Thursday, October 25, 2012

No Wonder We Get Lost

You often hear of folks getting lost, walking in circles, even when they were not too far from where they wanted to go.  MythBusters did a program on this and it was fascinating.  They put themselves in a wide open field, put a blindfold on them and all they had to do was walk to the top of the field.  Turns out they not only couldn't do it, they didn't even get close, they just kept walking in tighter and tighter circles.
Research at the Max Planck Institute explains why.

Wide-open spaces
We walk in circles when we traverse terrain devoid of landmarks, such as the desert. Even though we'd swear we're walking in a straight line, we actually curve around in loops as tight as 66 feet in diameter. German research from the Max Planck Institute for Biological Cybernetics reveals why: With every step a walker takes, a small deviation arises in the brain's balance (vestibular) or body awareness (proprioceptive) systems. These deviations accumulate to send that individual veering around in ever-tighter circles. But they don't occur when we can recalibrate our sense of direction using a nearby building or mountain, for instance.

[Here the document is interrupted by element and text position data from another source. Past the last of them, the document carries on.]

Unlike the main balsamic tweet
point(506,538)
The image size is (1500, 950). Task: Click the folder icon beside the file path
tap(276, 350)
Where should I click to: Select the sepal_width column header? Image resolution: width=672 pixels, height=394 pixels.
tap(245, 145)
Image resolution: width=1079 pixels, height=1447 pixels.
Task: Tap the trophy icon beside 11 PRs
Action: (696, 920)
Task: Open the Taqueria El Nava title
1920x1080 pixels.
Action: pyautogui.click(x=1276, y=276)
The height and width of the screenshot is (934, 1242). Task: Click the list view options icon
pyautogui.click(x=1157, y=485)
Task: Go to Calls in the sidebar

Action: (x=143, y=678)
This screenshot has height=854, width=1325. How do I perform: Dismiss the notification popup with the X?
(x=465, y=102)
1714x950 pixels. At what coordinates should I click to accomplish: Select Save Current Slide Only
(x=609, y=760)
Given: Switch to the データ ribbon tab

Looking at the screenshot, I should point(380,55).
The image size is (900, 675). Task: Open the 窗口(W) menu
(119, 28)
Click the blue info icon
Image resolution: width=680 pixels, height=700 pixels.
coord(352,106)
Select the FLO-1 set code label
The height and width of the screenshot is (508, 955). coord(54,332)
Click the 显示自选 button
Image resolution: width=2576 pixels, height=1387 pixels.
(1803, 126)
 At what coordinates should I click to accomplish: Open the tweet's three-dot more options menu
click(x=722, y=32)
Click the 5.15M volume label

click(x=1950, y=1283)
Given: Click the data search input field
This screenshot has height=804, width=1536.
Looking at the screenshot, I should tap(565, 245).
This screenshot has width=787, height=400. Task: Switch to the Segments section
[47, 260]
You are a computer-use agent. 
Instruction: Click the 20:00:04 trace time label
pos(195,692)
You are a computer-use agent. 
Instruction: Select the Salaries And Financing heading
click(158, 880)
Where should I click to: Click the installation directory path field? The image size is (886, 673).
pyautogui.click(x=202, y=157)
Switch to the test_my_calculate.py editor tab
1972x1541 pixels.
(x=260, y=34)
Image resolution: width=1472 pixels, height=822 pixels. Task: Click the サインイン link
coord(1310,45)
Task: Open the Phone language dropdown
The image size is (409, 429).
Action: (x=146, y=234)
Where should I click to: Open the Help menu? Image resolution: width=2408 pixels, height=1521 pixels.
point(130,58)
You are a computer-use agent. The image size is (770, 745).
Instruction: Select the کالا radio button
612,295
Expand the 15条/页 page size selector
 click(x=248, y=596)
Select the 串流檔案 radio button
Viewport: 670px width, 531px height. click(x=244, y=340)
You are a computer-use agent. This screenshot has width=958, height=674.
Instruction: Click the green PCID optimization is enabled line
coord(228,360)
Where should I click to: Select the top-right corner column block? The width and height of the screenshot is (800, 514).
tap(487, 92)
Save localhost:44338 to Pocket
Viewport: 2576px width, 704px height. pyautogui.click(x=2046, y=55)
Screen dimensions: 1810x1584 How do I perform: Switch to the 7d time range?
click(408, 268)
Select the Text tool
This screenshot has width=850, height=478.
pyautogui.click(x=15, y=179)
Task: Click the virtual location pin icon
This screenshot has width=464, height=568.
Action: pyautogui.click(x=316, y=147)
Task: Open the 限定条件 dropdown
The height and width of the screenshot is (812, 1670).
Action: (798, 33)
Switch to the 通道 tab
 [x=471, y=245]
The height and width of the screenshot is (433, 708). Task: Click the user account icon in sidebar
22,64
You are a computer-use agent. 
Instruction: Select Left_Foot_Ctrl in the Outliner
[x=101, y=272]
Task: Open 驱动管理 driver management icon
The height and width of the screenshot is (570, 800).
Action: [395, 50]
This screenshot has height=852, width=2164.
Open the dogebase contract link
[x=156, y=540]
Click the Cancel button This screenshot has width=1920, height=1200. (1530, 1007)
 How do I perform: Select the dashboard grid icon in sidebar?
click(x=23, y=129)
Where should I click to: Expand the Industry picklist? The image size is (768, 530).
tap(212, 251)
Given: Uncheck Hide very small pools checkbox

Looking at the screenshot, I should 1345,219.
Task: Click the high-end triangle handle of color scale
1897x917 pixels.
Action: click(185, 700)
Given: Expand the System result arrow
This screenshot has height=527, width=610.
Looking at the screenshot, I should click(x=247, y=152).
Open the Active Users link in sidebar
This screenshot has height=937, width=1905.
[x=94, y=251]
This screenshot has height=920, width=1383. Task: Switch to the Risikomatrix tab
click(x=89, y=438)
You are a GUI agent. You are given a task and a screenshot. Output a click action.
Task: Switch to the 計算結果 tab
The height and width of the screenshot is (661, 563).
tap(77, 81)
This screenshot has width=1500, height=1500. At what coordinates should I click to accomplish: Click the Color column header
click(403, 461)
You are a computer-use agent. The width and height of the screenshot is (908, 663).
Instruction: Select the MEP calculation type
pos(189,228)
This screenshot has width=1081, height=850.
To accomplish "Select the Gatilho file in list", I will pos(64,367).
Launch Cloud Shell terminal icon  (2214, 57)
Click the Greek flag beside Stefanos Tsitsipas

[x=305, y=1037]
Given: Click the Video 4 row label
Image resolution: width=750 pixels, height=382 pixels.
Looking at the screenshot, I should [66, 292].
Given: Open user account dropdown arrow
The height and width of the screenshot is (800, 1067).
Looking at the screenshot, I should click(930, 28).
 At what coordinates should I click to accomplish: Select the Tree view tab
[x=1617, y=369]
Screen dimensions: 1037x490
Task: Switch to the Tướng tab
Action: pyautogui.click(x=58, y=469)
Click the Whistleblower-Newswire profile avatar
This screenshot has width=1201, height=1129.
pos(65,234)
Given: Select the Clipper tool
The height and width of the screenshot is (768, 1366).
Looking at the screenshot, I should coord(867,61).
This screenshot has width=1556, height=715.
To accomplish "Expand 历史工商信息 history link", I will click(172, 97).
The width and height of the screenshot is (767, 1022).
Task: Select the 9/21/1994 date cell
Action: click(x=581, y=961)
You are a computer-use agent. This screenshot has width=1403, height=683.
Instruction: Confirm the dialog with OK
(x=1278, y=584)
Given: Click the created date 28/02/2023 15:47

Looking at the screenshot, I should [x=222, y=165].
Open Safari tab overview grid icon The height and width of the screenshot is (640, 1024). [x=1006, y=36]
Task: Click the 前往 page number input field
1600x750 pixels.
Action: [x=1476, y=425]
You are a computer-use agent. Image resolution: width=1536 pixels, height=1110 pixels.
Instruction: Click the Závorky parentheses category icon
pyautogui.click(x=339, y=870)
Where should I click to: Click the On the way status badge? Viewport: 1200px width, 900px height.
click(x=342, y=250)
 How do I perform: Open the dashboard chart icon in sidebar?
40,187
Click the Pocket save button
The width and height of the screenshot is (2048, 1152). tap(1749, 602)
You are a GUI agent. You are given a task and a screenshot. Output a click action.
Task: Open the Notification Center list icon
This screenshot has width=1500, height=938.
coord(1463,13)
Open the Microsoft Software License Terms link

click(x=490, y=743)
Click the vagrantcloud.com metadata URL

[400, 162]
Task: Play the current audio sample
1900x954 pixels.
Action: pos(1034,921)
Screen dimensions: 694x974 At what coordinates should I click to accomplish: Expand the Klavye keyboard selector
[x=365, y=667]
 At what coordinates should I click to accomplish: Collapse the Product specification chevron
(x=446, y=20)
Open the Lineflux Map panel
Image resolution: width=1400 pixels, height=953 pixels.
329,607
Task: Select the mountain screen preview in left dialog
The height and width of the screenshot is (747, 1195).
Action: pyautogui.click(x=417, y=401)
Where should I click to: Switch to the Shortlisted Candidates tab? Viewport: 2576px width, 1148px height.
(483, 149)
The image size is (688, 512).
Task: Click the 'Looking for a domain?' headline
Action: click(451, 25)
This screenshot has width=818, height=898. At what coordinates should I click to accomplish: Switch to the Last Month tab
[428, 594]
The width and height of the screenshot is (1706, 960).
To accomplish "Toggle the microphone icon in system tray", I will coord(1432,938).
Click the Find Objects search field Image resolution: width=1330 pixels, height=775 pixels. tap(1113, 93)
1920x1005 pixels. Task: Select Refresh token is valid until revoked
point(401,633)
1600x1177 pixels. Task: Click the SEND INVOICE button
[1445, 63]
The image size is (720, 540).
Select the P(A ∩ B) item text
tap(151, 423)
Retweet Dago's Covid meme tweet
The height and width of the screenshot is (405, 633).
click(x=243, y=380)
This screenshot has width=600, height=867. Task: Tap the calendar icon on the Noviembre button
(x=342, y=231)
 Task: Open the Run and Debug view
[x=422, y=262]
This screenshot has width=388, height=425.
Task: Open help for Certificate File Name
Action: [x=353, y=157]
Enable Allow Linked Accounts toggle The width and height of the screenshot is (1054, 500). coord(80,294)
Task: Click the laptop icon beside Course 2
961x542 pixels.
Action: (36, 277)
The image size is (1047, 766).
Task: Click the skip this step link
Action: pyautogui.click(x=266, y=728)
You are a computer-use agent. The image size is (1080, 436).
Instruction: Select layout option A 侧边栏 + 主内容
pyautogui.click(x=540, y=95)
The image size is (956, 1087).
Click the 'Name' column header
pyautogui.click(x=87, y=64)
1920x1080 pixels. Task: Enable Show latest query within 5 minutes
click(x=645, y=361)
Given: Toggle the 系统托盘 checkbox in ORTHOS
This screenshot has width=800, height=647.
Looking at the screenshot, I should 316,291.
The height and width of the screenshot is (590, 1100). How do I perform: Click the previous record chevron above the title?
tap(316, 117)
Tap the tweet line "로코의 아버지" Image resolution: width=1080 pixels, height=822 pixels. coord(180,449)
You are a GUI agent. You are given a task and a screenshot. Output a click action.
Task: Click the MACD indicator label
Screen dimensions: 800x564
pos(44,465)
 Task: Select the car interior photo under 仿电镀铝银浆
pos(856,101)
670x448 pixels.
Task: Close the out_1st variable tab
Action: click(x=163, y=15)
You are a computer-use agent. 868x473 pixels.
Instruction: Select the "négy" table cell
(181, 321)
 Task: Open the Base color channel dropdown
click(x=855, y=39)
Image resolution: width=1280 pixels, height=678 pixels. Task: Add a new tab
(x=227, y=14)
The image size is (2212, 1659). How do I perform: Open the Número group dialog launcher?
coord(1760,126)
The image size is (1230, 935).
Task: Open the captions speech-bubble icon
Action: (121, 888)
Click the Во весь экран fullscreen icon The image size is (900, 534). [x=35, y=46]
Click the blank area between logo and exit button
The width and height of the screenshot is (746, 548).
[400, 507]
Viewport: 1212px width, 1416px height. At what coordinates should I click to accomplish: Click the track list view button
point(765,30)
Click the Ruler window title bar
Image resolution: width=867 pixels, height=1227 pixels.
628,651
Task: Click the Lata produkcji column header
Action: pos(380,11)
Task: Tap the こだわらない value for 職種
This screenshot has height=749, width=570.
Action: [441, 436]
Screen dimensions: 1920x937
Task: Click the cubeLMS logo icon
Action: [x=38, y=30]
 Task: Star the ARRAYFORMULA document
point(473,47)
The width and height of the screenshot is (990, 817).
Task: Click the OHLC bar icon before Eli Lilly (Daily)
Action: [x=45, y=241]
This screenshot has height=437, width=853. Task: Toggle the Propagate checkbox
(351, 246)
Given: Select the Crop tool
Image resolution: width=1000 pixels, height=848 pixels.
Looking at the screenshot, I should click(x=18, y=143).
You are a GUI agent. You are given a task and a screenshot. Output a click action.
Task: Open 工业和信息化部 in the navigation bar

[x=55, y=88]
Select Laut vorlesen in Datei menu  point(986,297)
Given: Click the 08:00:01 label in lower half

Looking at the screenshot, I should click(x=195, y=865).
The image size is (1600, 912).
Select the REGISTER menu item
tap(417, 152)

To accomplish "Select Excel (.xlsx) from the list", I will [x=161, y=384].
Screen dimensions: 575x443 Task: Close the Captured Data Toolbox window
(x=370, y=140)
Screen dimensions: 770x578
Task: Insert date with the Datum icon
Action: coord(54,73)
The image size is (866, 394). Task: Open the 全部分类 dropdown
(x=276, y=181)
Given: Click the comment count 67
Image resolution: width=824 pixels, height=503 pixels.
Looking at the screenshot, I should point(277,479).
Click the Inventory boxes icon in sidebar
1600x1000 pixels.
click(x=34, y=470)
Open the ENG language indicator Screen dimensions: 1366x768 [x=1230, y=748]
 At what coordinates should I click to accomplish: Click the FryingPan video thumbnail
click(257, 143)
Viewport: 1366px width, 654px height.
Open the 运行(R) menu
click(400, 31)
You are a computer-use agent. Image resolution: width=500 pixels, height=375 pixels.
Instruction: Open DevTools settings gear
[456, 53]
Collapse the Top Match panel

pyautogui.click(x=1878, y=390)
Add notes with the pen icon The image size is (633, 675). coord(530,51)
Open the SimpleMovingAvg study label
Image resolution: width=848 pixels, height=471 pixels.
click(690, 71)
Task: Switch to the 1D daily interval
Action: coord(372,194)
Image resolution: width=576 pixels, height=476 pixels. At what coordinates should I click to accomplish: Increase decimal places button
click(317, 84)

I've got to be honest, that even with landmarks some folks have trouble walking in a straight line, maybe they just don't recognize the landmark.  I know that I have a much better since of direction than Mac and our daughter says she has no sense of direction at all.


  1. I have read that this happens when people get lost in the woods. You think that you can find your way out, but you end up walking in circles. Best to hug a tree until help arrives. (Or in Georgia, you can just listen for the sound of traffic and go towards the sound, that worked for my brother once.)

  2. Funny, I have a much better sense of direction than Mr. M. I thought it was supposed to be the other way around!